● **DOCUMENT TEXT**:
=-=-=-=-=

In the transportation sector, electric battery bus (EBB) deployment is considered to be a potential solution to reduce global warming because no greenhouse gas (GHG) emissions are directly produced by EBBs. In addition to the required charging infrastructure, estimating the energy consumption of buses has become a crucial precondition for the deployment and planning of electric bus fleets. Policy and decision-makers may not have the specific tools needed to estimate the energy consumption of a particular bus network. Therefore, many state-of-the-art studies have proposed models to determine the energy demand of electric buses. However, these studies have not critically reviewed, classified and discussed the challenges of the approaches that are applied to estimate EBBs’ energy demands. Thus, this manuscript provides a detailed review of the forecasting models used to estimate the energy consumption of EBBs. Furthermore, this work fills the gap by classifying the models for estimating EBBs’ energy consumption into small-town depot and big-city depot networks. In brief, this review explains and discusses the models and formulations of networks associated with well-to-wheel (WTW) assessment, which can determine the total energy demand of a bus network. This work also reviews a survey of the most recent optimization methods that could be applied to achieve the optimal pattern parameters of EBB fleet systems, such as the bus battery capacity, charger rated power and the total number of installed chargers in the charging station. This paper highlights the issues and challenges, such as the impact of external factors, replicating real-world data, big data analytics, validity index, and bus routes’ topography, with recommendations on each issue. Also, the paper proposes a generic framework based on optimization algorithms, namely, artificial neural network (ANN) and particle swarm optimization (PSO), which will be significant for future development in implementing new energy consumption estimation approaches. Finally, the main findings of this manuscript further our understanding of the determinants that contribute to managing the energy demand of EBBs networks.

=-=-=-=-=

● **REQUIRED TASK 1**:
Repeat the rows from the line with "Natural [511, 200]" to the line with "I want to click on aspect, so", both lines included, word for word.
The abstract and the rows come from separate, unrelated sources.

(A run of rows)

=-=-=-=-=

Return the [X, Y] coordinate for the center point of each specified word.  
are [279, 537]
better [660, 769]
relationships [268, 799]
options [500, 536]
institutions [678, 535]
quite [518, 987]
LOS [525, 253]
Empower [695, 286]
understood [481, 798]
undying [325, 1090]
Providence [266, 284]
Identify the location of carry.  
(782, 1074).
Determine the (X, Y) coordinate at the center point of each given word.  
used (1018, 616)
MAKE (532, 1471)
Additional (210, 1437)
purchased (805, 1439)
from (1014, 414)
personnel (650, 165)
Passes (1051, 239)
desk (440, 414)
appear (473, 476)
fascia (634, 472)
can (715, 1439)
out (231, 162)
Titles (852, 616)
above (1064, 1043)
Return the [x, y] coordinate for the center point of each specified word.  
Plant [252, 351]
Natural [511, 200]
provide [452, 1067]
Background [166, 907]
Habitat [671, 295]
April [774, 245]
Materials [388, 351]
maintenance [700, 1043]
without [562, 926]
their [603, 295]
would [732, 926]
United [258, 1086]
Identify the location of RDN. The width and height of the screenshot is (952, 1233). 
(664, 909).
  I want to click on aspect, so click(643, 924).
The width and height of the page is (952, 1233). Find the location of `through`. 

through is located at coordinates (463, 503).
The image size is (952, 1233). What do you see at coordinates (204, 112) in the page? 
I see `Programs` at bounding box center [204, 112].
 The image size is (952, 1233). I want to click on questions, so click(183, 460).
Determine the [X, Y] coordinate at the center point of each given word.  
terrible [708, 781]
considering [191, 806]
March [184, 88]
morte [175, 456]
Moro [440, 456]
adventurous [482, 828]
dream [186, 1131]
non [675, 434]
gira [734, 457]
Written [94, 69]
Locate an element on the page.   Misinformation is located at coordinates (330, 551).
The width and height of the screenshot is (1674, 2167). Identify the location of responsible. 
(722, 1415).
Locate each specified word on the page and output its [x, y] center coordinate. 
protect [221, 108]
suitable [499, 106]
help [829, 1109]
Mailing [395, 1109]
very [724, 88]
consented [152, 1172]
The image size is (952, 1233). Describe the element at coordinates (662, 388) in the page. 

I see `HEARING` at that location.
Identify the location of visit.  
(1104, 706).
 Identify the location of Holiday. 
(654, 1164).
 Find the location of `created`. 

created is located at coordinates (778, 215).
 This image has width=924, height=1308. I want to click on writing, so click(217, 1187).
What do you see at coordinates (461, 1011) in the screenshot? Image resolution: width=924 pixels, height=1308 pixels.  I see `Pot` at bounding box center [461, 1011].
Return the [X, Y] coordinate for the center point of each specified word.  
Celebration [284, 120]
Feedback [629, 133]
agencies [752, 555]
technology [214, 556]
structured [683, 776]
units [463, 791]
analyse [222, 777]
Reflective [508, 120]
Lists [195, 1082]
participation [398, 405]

=-=-=-=-=

● **REQUIRED TASK 2**:
Reproduce the abstract in full, word for word.

● **COMPLETE RESPONSE 1**:
Natural [511, 200]
provide [452, 1067]
Background [166, 907]
Habitat [671, 295]
April [774, 245]
Materials [388, 351]
maintenance [700, 1043]
without [562, 926]
their [603, 295]
would [732, 926]
United [258, 1086]
Identify the location of RDN. The width and height of the screenshot is (952, 1233). 
(664, 909).
  I want to click on aspect, so click(643, 924).

● **COMPLETE RESPONSE 2**:
In the transportation sector, electric battery bus (EBB) deployment is considered to be a potential solution to reduce global warming because no greenhouse gas (GHG) emissions are directly produced by EBBs. In addition to the required charging infrastructure, estimating the energy consumption of buses has become a crucial precondition for the deployment and planning of electric bus fleets. Policy and decision-makers may not have the specific tools needed to estimate the energy consumption of a particular bus network. Therefore, many state-of-the-art studies have proposed models to determine the energy demand of electric buses. However, these studies have not critically reviewed, classified and discussed the challenges of the approaches that are applied to estimate EBBs’ energy demands. Thus, this manuscript provides a detailed review of the forecasting models used to estimate the energy consumption of EBBs. Furthermore, this work fills the gap by classifying the models for estimating EBBs’ energy consumption into small-town depot and big-city depot networks. In brief, this review explains and discusses the models and formulations of networks associated with well-to-wheel (WTW) assessment, which can determine the total energy demand of a bus network. This work also reviews a survey of the most recent optimization methods that could be applied to achieve the optimal pattern parameters of EBB fleet systems, such as the bus battery capacity, charger rated power and the total number of installed chargers in the charging station. This paper highlights the issues and challenges, such as the impact of external factors, replicating real-world data, big data analytics, validity index, and bus routes’ topography, with recommendations on each issue. Also, the paper proposes a generic framework based on optimization algorithms, namely, artificial neural network (ANN) and particle swarm optimization (PSO), which will be significant for future development in implementing new energy consumption estimation approaches. Finally, the main findings of this manuscript further our understanding of the determinants that contribute to managing the energy demand of EBBs networks.